On June 11, 2013, Dole Food Company, Inc. (“Dole”) announced that its board had received an unsolicited proposal from David Murdock, Dole’s CEO, Chairman, and controlling stockholder, to purchase all of the outstanding shares of Dole’s common stock for $12 per share. Approximately two months later, Dole and Murdock announced an agreement to take Dole private in a merger at $13.50 per share (the “Merger”). On October 31, 2013, Dole held a special meeting of the stockholders at which the stockholders approved the Merger, and the transaction closed on November 1, 2013.
Hudson Bay Master Fund Ltd. and Hudson Bay Merger Arbitrage Opportunities Master Fund Ltd. (together, “Hudson Bay”) and Ripe Holdings LLC (“Ripe”), as holders of Dole common stock, subsequently sought an appraisal for their shares. Ripe is a special-purpose investment vehicle managed by the affiliates of Fortress Investment Group (“Fortress”).
During discovery, Dole requested pre-litigation materials regarding valuations of Dole’s common stock that Hudson Bay and Ripe (together, the “petitioners”) prepared, reviewed, or considered in making their decision to purchase or sell Dole’s common stock or seek an appraisal. The petitioners objected to this request, and Dole subsequently noticed Delaware Court of Chancery Rule 30(b)(6) depositions of the petitioners. Hudson Bay appointed as its witness Henry Choi, a portfolio manager, and Ripe appointed as its witness John Neumark, a managing director at the subsidiary that served as the investment manager for Fortress’ funds. Both petitioners’ counsel, however, instructed the witnesses not to respond to any questions about the valuations. Dole then brought a motion to compel production of the requested materials and for supplemental depositions of the witnesses.
Under Delaware Court of Chancery Rule 26(b)(1), any material that is (1) relevant and (2) reasonably calculated to lead to the discovery of admissible evidence—even if the material itself may not be admissible—is discoverable.
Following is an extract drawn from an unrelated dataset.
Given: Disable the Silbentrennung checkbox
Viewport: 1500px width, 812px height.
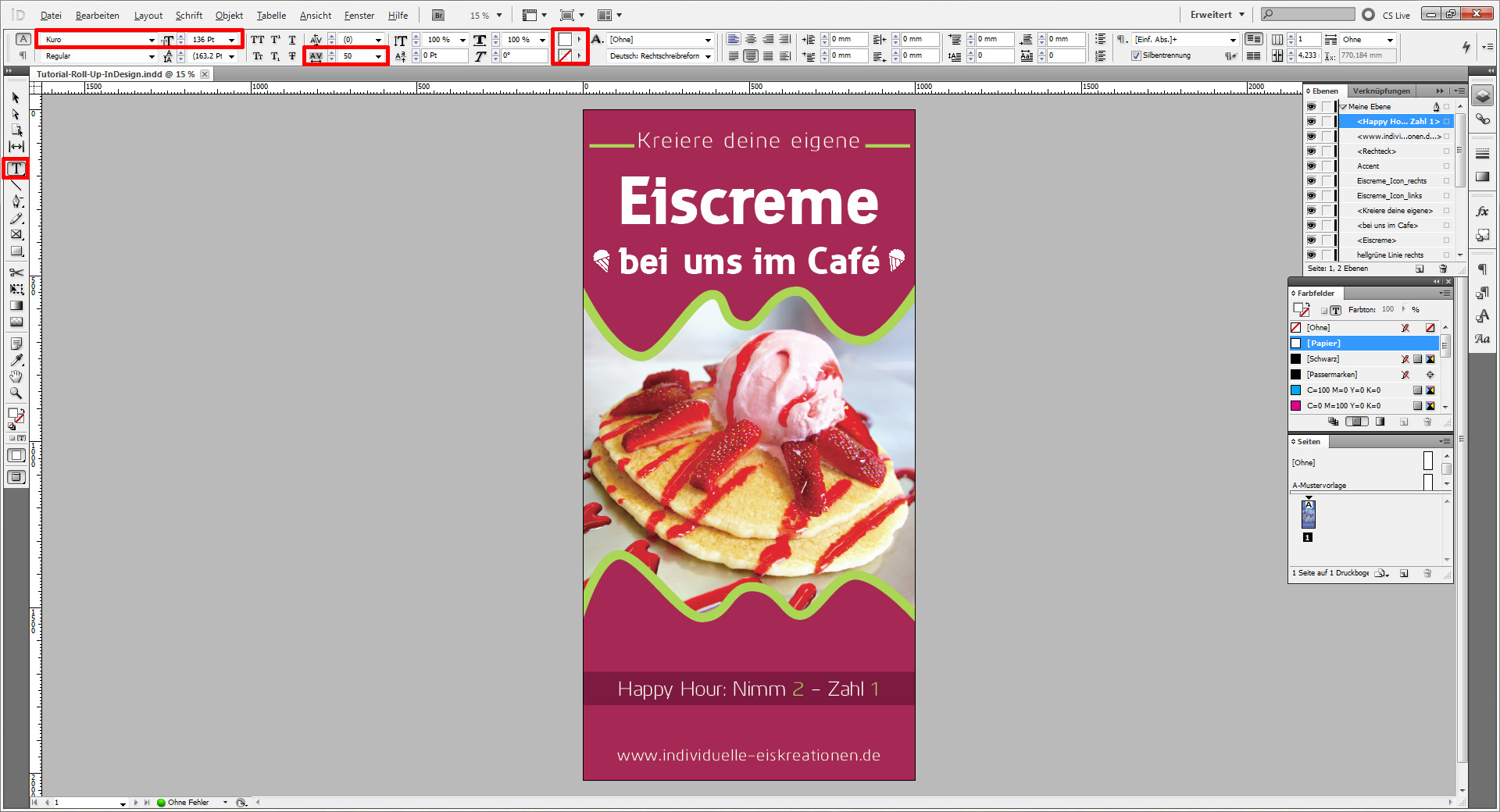Looking at the screenshot, I should [1137, 55].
A. POTENTIAL ADMISSIBILITY
The petitioners opposed the motion to compel on the grounds of potential inadmissibility—they claimed that the requested materials and deposition would not lead to the discovery of admissible evidence. They argued that the issue of valuation in an appraisal was a matter appropriately reserved for experts, and that the petitioners’ witnesses (Choi and Neumark) were not experts but rather lay witnesses whose opinions on valuation were inadmissible.
The Court held that the valuation information Dole requested did indeed satisfy the potential admissibility requirement, and thus was discoverable.
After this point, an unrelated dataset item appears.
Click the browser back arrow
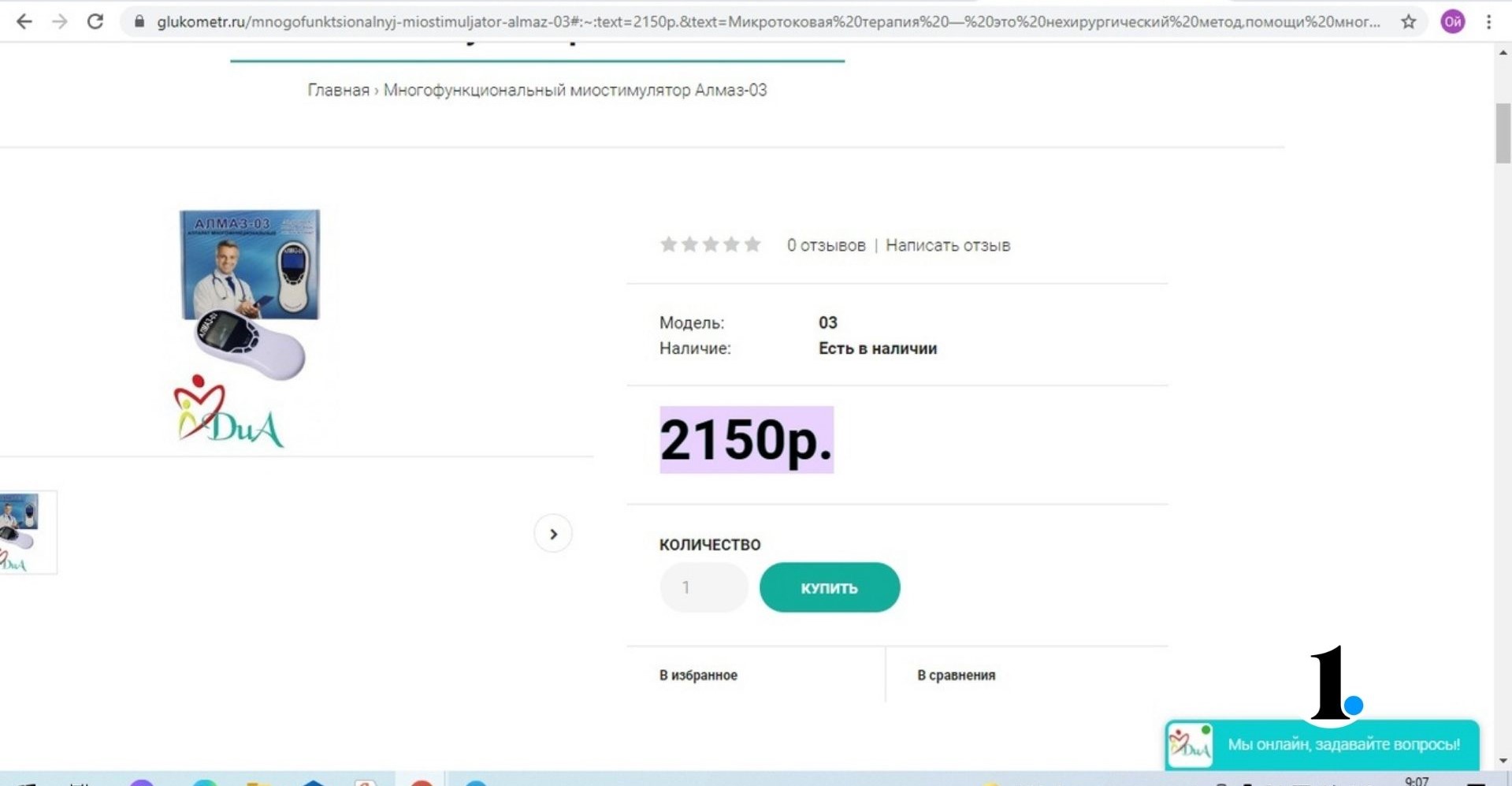This screenshot has height=786, width=1512. tap(24, 21)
The Court noted that both parties bore a burden of proof regarding their respective valuations in a statutory appraisal proceeding, and if neither side succeeded in meeting this burden, the court would be required to determine the fair value of the shares using a wide range of factual evidence, for which the information Dole sought would indeed be useful, and thus discoverable and admissible.
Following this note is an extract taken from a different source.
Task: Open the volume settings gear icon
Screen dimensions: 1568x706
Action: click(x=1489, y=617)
The Court also held that, even if it were to assume that the petitioners were correct, the information sought by Dole could still be used by Dole’s expert in his or her report, and any information used in that report, even if not independently admissible, would be admissible as a part of the expert’s report and thus was discoverable.
The Court also held that the valuation process did not necessarily require expert knowledge. It noted that the Court, although not a valuation expert, was required by statute to determine the fair value of the shares if neither party met its burden of proof regarding its proposed valuation. In addition, the Court indicated that although the petitioners’ witnesses (Choi and Neumark) might technically have been lay witnesses, both were qualified in light of their experience and training to express views on value.
B. PRIVILEGE AND WORK PRODUCT
Ripe claimed that its valuation information was privileged, and thus not discoverable, because its valuation witness, Neumark, was a lawyer. The Court held that, while Neumark did indeed have a law degree and had originally joined his employer in its legal department, he did not currently practice law or work as in-house counsel to his employer. Neumark could not, while performing in a business capacity, avail himself of the attorney-client privilege or work product doctrine simply because he had previously served as a practicing attorney for the company.
The only exception to the Court’s holding regarding application of the attorney-client privilege and work product doctrine was in the context of a memorandum that Neumark presented to Fortress’ investment management committee, which included his recommendation regarding the investment strategy for Dole’s common stock (the “Fortress Memorandum”). The Court held that the Fortress Memorandum must be submitted to the Court for in camera review because Neumark testified that the Fortress Memorandum contained analysis of the appraisal statute and had been prepared after consulting with outside counsel.
C. FEE SHIFTING
The Court awarded Dole all reasonable costs incurred in taking the depositions and bringing the motion to compel, because the petitioners had improperly instructed their witnesses not to answer certain questions during the deposition.
In conclusion, the Court ordered the petitioners to produce all documents relating to the valuations or similar analyses that the petitioners had prepared, reviewed, or considered regarding Dole (with the exception of the Fortress Memorandum, which was to be reviewed in camera by the Court), provide supplemental responses to interrogatories regarding such valuations or similar analyses, and designate Rule 30(b)(6) witnesses to testify about these matters.